The paediatrician was also concerned that Lucy’s mother was having difficulty coping and that she was depressed. Lucy’s previous visits to her father had offered her mother some respite from dealing with Lucy, but access remained suspended while social services and the police were carrying out their enquiries. Other avenues of networking and support for Lucy, Darren and their mother were therefore sought.


  • Multi-agency investigations may take time to complete. Paediatricians have a role to coordinate the aftercare and provide support for the child and family. Paediatricians should also contribute to the core assessment conducted by social services, attending and contributing to the decision making at any multi-agency meetings, and attending court to provide evidence on behalf of the local authority or the child (including private law proceedings). They should also ensure appropriate follow up of health and social concerns, commission specialist assessments where required, liaise with primary care, and network with other agencies.


Lucy, Darren and their mother were rehoused in a different area of the city. Lucy’s father was granted supervised access at a local authority contact centre following private law proceedings brought by him. There was insufficient evidence to implicate him in any sexual abuse of Lucy but sufficient evidence to ensure Lucy’s protection at contact visits. Lucy’s father did not request contact with Darren.

Lucy and Darren were given nursery placements. Their mother received support from the primary care team and further treatment for depression. Lucy and her mother continue to receive social services support and are currently on the waiting list for family therapy.

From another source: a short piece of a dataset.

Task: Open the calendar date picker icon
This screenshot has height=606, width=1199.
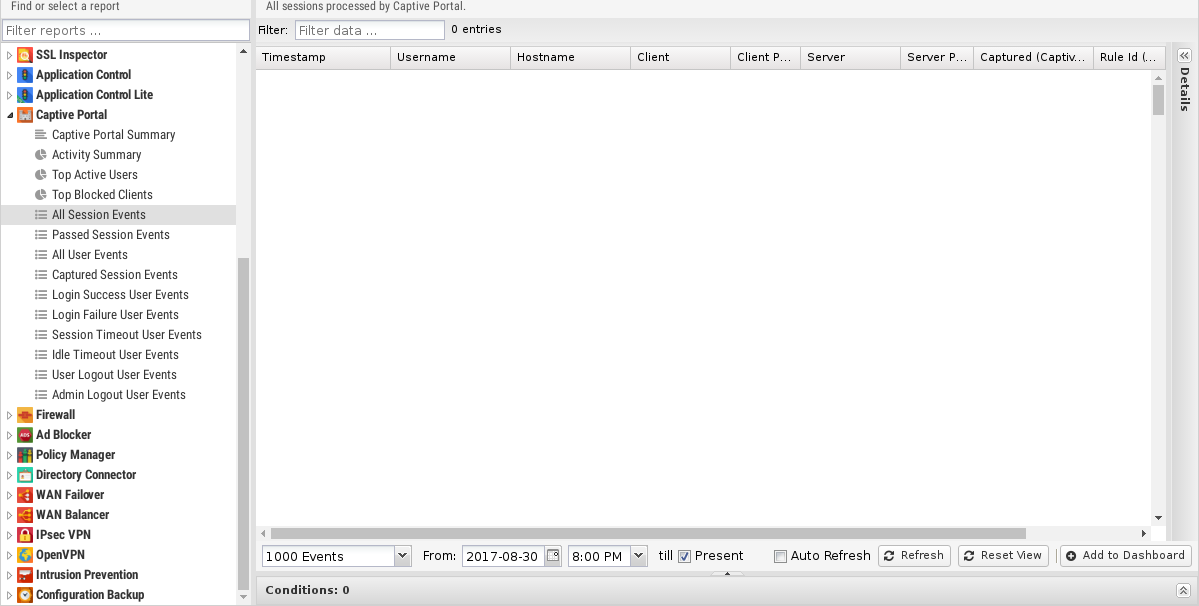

There was a full social services investigation of the neighbour and her children. It was discovered that the “uncle” had stayed in contact with the girls and suspicion remained that he continued to sexually abuse them. Both girls were placed on the at risk register following a child protection conference.



  • This case is based on experience of several cases and the figures have been manipulated to illustrate the diagnostic problem.